— What is needed —
Among the entries, find each line that includes the string "computer" and list it.

— Provided records —

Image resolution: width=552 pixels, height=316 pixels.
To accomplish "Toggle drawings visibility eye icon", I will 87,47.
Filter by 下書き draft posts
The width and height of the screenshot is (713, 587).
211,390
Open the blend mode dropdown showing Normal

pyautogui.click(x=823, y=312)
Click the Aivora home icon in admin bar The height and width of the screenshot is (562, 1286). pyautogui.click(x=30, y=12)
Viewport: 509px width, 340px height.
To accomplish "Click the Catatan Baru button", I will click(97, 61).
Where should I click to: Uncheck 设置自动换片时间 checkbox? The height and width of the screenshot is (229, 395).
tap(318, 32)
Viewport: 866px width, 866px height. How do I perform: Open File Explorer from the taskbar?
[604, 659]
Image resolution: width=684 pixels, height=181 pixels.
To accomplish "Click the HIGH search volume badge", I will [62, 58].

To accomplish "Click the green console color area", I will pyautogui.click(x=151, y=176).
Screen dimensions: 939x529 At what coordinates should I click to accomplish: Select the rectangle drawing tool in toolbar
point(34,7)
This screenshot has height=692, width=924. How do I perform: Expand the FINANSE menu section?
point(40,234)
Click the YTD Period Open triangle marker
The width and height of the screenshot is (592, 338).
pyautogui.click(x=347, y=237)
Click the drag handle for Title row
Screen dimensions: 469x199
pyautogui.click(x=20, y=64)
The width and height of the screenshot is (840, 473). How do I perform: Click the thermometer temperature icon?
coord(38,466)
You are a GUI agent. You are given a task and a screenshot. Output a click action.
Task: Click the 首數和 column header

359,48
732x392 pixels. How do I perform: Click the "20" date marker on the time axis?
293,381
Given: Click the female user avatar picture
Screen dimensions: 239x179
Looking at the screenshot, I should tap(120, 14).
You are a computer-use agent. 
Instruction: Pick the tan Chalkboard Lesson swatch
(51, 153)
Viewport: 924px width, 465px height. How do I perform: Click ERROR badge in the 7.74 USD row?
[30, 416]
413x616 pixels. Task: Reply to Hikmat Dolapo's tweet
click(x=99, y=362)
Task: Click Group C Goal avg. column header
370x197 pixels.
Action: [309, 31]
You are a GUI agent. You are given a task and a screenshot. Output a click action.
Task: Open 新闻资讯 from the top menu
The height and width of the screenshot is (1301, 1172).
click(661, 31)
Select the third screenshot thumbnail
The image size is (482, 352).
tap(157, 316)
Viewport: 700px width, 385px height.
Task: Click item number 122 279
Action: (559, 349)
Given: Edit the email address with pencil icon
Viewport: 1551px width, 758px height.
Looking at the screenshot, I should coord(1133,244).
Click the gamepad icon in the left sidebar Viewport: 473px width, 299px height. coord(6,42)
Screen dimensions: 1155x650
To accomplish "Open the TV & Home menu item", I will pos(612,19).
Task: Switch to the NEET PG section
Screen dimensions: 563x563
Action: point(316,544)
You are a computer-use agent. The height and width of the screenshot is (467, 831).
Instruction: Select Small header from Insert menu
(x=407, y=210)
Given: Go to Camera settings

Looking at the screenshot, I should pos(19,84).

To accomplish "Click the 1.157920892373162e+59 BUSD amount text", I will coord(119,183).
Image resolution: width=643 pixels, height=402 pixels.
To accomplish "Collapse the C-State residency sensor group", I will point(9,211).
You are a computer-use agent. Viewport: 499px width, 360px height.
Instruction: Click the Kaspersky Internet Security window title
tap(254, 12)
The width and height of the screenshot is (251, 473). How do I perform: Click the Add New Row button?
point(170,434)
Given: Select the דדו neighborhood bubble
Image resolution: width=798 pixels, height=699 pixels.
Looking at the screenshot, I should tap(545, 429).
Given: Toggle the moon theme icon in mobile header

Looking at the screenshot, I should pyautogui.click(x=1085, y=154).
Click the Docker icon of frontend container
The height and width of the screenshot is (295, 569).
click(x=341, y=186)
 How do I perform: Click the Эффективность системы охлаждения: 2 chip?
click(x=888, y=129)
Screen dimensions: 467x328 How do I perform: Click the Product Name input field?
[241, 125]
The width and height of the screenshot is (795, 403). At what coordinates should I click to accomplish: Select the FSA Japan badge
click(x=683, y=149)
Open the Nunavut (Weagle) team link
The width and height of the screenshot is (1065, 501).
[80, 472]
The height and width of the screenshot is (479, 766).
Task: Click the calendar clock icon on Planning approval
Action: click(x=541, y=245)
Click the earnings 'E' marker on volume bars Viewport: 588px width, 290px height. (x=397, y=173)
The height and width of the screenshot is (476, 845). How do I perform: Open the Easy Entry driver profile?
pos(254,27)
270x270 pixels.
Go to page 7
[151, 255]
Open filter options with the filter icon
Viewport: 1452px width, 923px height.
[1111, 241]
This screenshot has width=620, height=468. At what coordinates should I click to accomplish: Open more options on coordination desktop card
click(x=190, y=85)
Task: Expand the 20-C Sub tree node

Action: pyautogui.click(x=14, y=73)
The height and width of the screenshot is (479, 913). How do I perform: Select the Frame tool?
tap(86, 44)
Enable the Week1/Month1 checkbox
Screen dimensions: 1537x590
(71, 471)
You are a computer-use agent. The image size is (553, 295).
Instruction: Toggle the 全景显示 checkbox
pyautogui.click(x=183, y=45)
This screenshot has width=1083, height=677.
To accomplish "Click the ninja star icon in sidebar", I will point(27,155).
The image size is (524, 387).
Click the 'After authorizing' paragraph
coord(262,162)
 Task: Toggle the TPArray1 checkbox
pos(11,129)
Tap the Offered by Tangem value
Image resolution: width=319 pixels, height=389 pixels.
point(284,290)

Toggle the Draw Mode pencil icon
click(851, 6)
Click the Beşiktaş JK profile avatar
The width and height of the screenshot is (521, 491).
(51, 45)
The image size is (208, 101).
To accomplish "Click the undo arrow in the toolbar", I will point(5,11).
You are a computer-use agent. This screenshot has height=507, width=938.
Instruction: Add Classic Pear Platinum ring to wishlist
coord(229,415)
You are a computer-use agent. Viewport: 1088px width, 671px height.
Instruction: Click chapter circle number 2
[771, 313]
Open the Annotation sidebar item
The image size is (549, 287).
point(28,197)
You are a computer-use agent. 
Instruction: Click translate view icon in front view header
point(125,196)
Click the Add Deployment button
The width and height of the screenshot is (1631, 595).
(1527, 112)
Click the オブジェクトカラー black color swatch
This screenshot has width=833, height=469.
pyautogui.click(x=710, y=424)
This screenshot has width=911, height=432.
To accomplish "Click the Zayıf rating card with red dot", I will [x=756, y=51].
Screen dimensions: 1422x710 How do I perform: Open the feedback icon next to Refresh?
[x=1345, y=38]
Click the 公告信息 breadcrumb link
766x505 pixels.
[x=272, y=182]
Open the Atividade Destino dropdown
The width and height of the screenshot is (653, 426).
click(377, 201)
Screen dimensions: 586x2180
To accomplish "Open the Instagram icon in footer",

— Exercise result —
You are a computer-use agent. 
You are a computer-use agent. The height and width of the screenshot is (467, 831).
You are a computer-use agent. Viewport: 499px width, 360px height.
You are a computer-use agent. The image size is (553, 295).
You are a computer-use agent. This screenshot has height=507, width=938.
You are a computer-use agent. Viewport: 1088px width, 671px height.
You are a computer-use agent. 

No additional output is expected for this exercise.